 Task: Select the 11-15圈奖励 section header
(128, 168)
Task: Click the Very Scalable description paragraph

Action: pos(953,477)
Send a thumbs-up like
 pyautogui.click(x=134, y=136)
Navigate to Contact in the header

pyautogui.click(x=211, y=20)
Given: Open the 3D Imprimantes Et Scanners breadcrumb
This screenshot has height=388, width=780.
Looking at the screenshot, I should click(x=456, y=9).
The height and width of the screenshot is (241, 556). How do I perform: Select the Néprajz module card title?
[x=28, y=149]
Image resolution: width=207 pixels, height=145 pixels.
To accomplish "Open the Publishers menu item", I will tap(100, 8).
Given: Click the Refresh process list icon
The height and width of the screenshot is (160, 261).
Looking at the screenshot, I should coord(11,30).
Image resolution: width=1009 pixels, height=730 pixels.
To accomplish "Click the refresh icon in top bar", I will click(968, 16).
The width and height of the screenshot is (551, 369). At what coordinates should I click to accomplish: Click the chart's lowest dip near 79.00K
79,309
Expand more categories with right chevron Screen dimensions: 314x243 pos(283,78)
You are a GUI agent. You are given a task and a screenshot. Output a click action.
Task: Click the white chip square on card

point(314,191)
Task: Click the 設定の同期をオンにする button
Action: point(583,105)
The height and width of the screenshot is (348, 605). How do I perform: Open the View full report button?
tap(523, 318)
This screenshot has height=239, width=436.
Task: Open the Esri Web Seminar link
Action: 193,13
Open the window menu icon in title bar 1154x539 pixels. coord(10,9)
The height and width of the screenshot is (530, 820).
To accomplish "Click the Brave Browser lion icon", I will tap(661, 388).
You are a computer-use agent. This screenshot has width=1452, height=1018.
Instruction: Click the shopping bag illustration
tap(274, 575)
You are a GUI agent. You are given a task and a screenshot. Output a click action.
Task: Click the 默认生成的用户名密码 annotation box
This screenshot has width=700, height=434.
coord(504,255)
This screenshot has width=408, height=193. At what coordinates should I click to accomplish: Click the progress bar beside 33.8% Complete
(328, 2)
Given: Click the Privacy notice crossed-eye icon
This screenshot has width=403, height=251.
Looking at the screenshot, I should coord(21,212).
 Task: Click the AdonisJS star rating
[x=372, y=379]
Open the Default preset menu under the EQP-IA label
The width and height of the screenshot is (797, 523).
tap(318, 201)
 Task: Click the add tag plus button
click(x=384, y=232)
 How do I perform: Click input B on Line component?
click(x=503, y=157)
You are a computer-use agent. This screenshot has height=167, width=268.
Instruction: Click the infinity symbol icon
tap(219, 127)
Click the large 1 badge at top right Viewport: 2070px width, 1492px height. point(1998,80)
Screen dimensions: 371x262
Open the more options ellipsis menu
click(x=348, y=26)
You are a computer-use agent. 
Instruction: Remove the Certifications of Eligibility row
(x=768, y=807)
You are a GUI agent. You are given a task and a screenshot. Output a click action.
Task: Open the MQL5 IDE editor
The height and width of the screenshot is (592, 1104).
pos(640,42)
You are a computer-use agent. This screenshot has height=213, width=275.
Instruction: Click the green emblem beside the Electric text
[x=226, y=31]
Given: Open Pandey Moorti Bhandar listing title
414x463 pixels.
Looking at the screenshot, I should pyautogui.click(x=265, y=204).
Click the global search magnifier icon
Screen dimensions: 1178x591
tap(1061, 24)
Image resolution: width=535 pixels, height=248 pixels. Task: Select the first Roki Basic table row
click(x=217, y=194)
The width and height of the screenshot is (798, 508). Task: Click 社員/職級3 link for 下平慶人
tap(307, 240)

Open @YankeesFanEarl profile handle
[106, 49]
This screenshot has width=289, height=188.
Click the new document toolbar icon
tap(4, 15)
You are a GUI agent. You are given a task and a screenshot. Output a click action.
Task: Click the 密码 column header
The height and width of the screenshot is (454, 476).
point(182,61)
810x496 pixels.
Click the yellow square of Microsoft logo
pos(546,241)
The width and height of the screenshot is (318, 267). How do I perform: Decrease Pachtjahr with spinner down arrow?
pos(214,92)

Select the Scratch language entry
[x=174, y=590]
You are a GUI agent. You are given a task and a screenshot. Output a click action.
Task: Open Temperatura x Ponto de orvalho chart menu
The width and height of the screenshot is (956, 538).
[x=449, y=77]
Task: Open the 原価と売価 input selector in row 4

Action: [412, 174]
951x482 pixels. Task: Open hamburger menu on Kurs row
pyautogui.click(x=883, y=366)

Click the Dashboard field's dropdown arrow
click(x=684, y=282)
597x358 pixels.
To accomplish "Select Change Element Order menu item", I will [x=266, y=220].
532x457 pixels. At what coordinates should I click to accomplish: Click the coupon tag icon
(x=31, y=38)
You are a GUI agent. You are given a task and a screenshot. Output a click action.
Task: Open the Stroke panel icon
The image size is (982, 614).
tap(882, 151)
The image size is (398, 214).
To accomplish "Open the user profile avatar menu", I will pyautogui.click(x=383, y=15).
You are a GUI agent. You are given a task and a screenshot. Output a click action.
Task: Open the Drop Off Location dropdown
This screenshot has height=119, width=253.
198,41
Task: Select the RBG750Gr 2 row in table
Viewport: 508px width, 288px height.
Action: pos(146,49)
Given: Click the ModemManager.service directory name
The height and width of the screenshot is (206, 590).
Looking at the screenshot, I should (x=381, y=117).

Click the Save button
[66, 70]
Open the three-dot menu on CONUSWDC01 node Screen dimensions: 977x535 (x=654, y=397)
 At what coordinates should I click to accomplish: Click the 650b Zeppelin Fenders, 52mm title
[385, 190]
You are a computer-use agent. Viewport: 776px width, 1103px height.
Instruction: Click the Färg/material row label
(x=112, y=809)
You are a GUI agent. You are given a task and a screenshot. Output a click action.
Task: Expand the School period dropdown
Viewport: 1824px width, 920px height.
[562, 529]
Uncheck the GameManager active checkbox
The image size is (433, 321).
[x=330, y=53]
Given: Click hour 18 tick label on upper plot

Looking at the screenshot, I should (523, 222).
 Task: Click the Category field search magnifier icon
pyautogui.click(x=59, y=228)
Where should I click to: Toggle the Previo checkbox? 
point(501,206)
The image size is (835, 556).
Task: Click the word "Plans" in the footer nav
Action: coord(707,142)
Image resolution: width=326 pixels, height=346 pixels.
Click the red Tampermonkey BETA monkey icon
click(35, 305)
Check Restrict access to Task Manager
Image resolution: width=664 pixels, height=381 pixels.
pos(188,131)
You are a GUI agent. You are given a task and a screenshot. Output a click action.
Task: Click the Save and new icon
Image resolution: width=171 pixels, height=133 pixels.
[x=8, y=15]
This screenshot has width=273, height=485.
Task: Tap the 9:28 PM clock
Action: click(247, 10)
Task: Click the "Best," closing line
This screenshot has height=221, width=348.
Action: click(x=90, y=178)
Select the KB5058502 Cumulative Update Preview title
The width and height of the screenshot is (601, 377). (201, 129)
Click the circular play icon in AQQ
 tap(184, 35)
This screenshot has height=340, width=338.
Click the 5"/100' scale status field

====================

EXERCISE DETAILS
Copy out each line of the material in which the word "Expand" turns up.

ANSWER TO THE EXERCISE
Expand more categories with right chevron Screen dimensions: 314x243 pos(283,78)
Task: Expand the School period dropdown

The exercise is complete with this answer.